By now I made contact with a sculptor whom I follow on Instagram; she introduced me to a sculpting clay that does not dry. I sourced the material from a local foundry, who did not want to disclose more about the composition of this clay, which I could buy in two different colors and in different consistencies. This formulated clay, called balled clay or Bongo Putty is used for armature building. It can easily be modeled over a foam or wire armature. An artist friend who is a ceramist sculptor advised that I source High-Density Polystyrene and use glue and dowels when I make armatures. much lighter and easier to make. We discuss working in realism and I presume this will be covered in Part Three of the course. He came to visit and helped me make a headstand for sculpting- all was done with the high-density polystyrene.

Below are two images of my friend, Charles Gotthard, introducing ideas for sculpting a realistic face and doing some work. The wisdom of his at least over 40 years of working, which he shared in these moments was so much appreciated.

I use a face of a local sculpture as a guide, but try to get to some form of a hybrid, but with a focus on expression. Possibilities of making opens up to me. I like an expression of thoughtfulness or inward thinking.


I looked back at portraits I have done, but objects are also part of my daily living and I can see them coming into my work as questions (Parallel project). Recently I felt invigorated when I joined a figure drawing class, organized by OCA on Zoom ( Sunday 12 September with 2B to Draw) I started exploring the use of video when I make, partly to illustrate my making and thought process as part of my studio practice. The process of making will be considered for my Parallel Project, after discussion with my tutor.
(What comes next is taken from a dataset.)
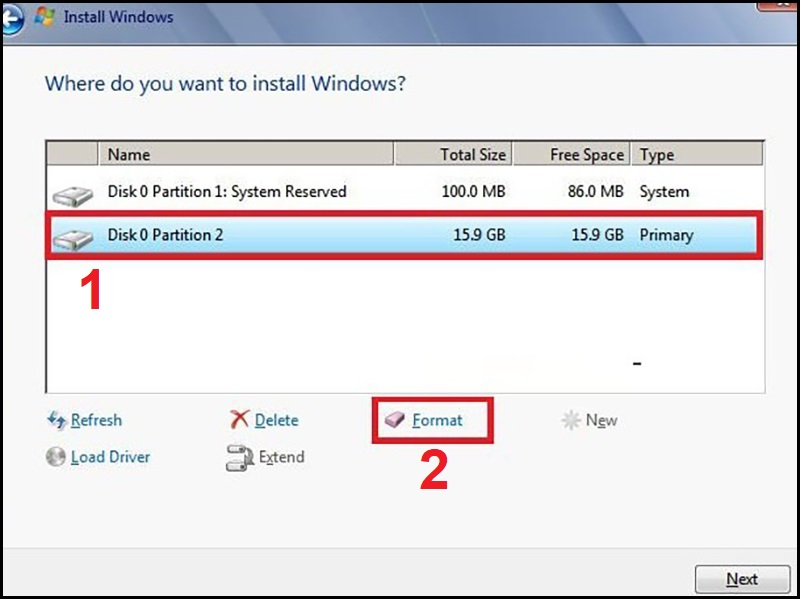Screen dimensions: 800x599
Task: Click the red X Delete icon
Action: [239, 421]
The experience of working as molding, forming, touching, constructing, meaning, searching, learning, engaging, sensuous, looking, thinking, feeling, imagining….. was overwhelming and rewarding. I would like to keep sculpting as part of my studio practice. I consider partaking in formal studio sessions with a local sculptor during October 2021 where I would also like to learn more about modeling and b exposed to use life models for sculpting.

I would like to start with the reasons for developing this work. During the course and making of 3d objects, I felt a strong pull towards sculpting and continued to follow the questions I was considering. My main reason was, to be honest, and open myself up to new or different possibilities of discovering the subject of Contemporary approaches to Still Life. I soon felt that I enjoyed working with the malleable clay product I discovered. I continued looking at figurative ideas and faces, hands and figures were soon occupying my thoughts. I became much more aware of how I look at things and my own investigative or inquisitive mind which like unplanned routes, follow my nose type of thing. I think my search is mainly, to be honest about what I think and what I like to be surrounded with. I made short videos of me working and looking at it, shows how the face developed, changed, and my learning and method during this process. I eventually made the face into a mask. I feel the final outcome of the mask and headpiece was developed enough – I prefer the more raw feeling to the work. I see the work referring to how I think about objects, as found, as ready-made, for me to continue with on a new idea. It is in my mind, I carry it with me, it is part of who I am.

My learning about sculpting was broadened by doing this work and I have decided to work on my sculpting at least 4 days a week. Sculpting interest me as a way to explore working as part of learning through making. I see it complementing my painting and drawing. I stay interested in my own intuitive ideas hoping that I could work towards understanding the symbiotic relationship between sculpture and painting. (this could work for my parallel project?)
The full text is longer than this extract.